In Complete Agreement on Corporate Speech
This blog previously reported that President Obama misstated the holding of the Citizens United decision, authored by Justice Kennedy pictured above, which protected the free speech rights of corporations and their shareholders, during his state of the Union address.
Here is a link to that post:
In his Saturday radio address, the President continued his campaign against the Citizens United decision, this time mischaracterizing the state of the law and the scope of previous statutes regulating corporate political activity. Among other things, he incorrectly suggested that President Teddy Roosevelt had supported legislation banning the sort of activity that the Citizens United decision held deserved constitutional protection.
Here is an excerpt from the President's radio address:
Recently, however, the Supreme Court issued a decision that overturned decades of law and precedent – dealing a huge blow to our efforts to rein in this undue influence. In short, this decision gives corporations and other special interests the power to spend unlimited amounts of money – literally millions of dollars – to affect elections throughout our country. This, in turn, will multiply their influence over decision-making in our government.In the starkest terms, members will know – when pressured by lobbyists – that if they dare to oppose that lobbyist’s client, they could face an onslaught of negative advertisements in the run up to their next election. And corporations will be allowed to run these ads without ever having to tell voters exactly who is paying for them. At a time when the American people are already being overpowered in Washington by these forces, this will be a new and even more powerful weapon that the special interests will wield.
In fact, it’s exactly this kind of vast power that led a great Republican President – Teddy Roosevelt – to tackle this issue a century ago. He warned of the dangers of limitless corporate spending in our political system. He actually called it 'one of the principal sources of corruption in our political affairs.' And he proposed strict limits on corporate influence in elections. “Every special interest is entitled to justice,” he said. 'but not one is entitled to a vote in Congress, to a voice on the bench, or to representation in any public office.'"
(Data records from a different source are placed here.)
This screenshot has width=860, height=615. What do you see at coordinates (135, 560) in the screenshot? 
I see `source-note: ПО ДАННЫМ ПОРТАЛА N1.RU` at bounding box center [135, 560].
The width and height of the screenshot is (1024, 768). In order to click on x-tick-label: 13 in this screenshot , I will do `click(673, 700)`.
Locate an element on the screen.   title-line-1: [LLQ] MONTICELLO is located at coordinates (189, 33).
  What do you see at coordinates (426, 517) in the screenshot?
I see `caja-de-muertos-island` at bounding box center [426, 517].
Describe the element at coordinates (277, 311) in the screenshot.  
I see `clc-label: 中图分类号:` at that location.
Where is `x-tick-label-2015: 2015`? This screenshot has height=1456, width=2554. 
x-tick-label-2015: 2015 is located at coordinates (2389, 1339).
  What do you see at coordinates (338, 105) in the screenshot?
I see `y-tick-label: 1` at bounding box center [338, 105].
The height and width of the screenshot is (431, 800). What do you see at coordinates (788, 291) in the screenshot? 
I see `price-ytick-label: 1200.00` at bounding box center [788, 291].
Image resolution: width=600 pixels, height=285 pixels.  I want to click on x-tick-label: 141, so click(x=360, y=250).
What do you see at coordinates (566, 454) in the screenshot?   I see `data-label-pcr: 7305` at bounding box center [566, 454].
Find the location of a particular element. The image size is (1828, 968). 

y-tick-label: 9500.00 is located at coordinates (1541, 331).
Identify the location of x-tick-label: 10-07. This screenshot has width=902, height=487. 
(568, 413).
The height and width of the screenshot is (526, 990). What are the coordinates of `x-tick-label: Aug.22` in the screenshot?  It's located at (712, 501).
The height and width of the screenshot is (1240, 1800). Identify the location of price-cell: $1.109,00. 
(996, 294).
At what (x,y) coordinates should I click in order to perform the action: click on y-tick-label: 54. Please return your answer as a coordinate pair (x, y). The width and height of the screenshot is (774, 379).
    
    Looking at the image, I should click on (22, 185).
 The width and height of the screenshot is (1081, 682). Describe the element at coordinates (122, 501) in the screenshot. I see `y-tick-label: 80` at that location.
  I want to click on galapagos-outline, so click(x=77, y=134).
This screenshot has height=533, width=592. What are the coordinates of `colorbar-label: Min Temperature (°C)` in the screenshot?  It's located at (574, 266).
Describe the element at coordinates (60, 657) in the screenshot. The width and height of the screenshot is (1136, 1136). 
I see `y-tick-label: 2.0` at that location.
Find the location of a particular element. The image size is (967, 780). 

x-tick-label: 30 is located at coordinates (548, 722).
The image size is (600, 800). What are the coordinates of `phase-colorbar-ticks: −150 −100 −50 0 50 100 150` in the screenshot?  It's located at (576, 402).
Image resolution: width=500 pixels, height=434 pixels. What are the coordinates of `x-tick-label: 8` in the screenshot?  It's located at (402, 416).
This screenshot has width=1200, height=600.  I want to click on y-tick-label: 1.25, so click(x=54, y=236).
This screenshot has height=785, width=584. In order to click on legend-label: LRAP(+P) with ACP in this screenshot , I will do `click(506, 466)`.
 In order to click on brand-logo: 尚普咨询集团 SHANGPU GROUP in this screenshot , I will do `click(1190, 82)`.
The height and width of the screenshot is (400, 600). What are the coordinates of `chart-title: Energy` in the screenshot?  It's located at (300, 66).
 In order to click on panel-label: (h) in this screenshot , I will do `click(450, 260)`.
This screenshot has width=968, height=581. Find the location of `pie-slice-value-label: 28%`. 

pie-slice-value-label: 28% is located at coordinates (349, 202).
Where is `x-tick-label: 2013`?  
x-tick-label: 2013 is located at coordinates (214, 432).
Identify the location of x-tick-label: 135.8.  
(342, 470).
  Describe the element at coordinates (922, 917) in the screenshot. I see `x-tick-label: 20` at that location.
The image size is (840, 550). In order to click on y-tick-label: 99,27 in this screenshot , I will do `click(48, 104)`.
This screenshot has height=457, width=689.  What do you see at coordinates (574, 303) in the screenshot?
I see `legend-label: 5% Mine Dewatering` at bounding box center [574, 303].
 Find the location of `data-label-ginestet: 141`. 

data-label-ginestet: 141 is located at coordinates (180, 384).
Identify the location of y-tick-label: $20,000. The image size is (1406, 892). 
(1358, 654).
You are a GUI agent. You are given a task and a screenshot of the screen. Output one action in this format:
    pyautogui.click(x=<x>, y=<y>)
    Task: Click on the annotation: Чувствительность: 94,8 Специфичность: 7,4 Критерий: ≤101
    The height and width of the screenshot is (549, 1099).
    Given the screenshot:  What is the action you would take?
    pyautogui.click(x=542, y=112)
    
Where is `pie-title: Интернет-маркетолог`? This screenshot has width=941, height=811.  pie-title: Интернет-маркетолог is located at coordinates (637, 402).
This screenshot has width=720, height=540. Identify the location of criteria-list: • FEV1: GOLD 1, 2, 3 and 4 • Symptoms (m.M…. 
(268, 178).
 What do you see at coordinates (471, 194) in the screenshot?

An ordinary member of the public, listening to President Obama’s speech or reading it, would conclude that the Citizens United decision overturned longstanding precedent affirming the State's authority to ban independent speech by corporations. The reader would also likely conclude that President Roosevelt (pictured above) proposed and secured the enactment of such legislation when he was President a century ago. Neither conclusion, however, is correct.
The Supreme Court did not approve a ban on corporate political speech until March 27, 1990, in Michigan Chamber of Commerce v. Austin, in a 6-3 decision. (Before that the Court approved bans on contributions by courts and labor unions to political campaigns.) Citizens United overturned Austin, on Jan. 21, 2010. That is to say, the Austin precedent lasted more than 1 decade but less than 2 decades. Thus, the assertion that Citizens United "overturned decades of law and precedent" is simply incorrect. Indeed, before Austin, the most important precedent on corporate political speech was First National Bank of Boston v. Bellotti, 435 U.S. 765 (1978), where the Court struck down a Massachusetts ban on corporate political speech in connection with referendum campaigns. Bellotti technically left open the question whether states or the national government could ban corporate speech in connection with elections, although the decision did reject, in reasoning equally applicable to candidate elections, the argument that states can ban corporate speech to protect shareholders from supporting causes with which they might disagree, a rationale that Justice Brennan tried to rehabilitate in his Austin concurrence. Still, as of 1990, there was no precedent sustaining a ban on corporate political speech in connection with candidate elections.
What, though, about the reform efforts of President Roosevelt. Here again, President Obama is off base. President Roosevelt supported legislation that prohibited corporate contributions to political campaigns, and Congress enacted that legislation in the form of the Tilden Act in 1906. The statute did not ban independent speech by corporations, however. (Indeed, given the Supreme Court's commerce clause jurisprudence during that era, it seems unlikely that Congress could have successfully banned such speech; the Court had repeatedly held that only states could generate corporate law and that Congress's authority was limited to regulating actual interstate commerce, and not companies that engaged in such commerce.) Moreover, Citizens United did not question the constitutionality of statutes like the Tilden Act. Thus, contrary to President Obama's claim, Citizens United was not in any way inconsistent with President Roosevelt's reforms. Indeed, the line the Citizens United opinion implicitly drew between corporate speech, on the one hand, and corporate contributions to candidates, on the other, was exactly the same distinction that the Tilden Act drew in 1906. Hence, on this question at least, the Supreme Court and T.R. are in complete accord.
As I have noted in previous posts, it's perfectly fine for a President to criticize decisions of the Supreme Court. He may even propose legislation inconsistent with such decisions, hoping the Court will change its mind. But a President who promises a post-partisan era characterized by a more civil political discourse should lead by example and refrain from repeatedly misstating If the President wants to ban core political speech by corporations and their shareholders, let him make the case for doing so on the merits, instead of appealing to tradition and case law that never existed.